METHODS: A balloon was inflated in the vaginas of rats for 4 hours to simulate prolonged labor. The effect on the continence mechanism was assessed by functional, anatomic, biochemical, and histologic examinations. The functional test consisted of placing chili powder or a clipped whisker into the rat's nostrils to induce sneezing. Anatomic measurement of the genital hiatus was performed with a caliper. Serum creatine phosphokinase (CPK) and lactate dehydrogenase (LDH) were measured to examine the value of muscle injury in predicting incontinence. c-Fos immunostaining in the spinal cord was used as a marker of nerve injury. These data were then correlated with histopathologic examination of the urethra and pelvic floor tissues.
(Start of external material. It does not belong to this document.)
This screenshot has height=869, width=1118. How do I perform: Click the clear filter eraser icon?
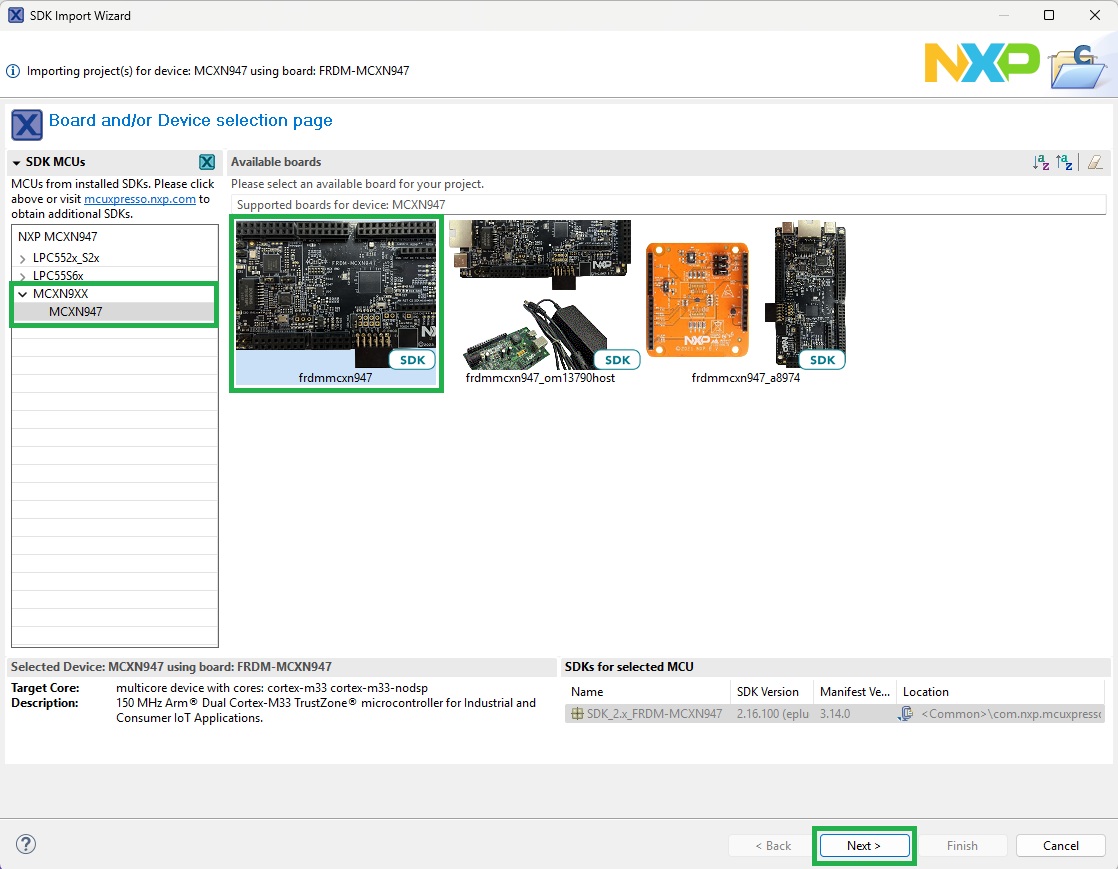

RESULTS: Four weeks after simulated birth injury, SUI was noted in 19 of 48 experimental rats. The genital hiatus was significantly wider in incontinent rats. The serum CPK and LDH levels were markedly elevated, but no difference was noted between the continent and incontinent rats. All experimental rats showed many c-Fos immunostaining neurons in the L6 to S1 spinal cord segments, but none was seen in control rats. Histologic study revealed a marked decrease of ganglion cells in the neural plexuses posterolateral to the vagina in experimental rats. After 4 weeks, muscle necrosis and degeneration, irregular shape and size of muscle fibers, and a change in the type I/II ratio were prominent features in the levator ani. In the urethra, we noted a significant decline in urethral wall musculature (both smooth and striated) in incontinent rats.

CONCLUSIONS: In this novel rat model, simulated birth injury resulted in SUI in a portion of the animals. Pathologic changes in the urethra, pelvic ganglia, and levator muscles seem to be the contributing factors to SUI.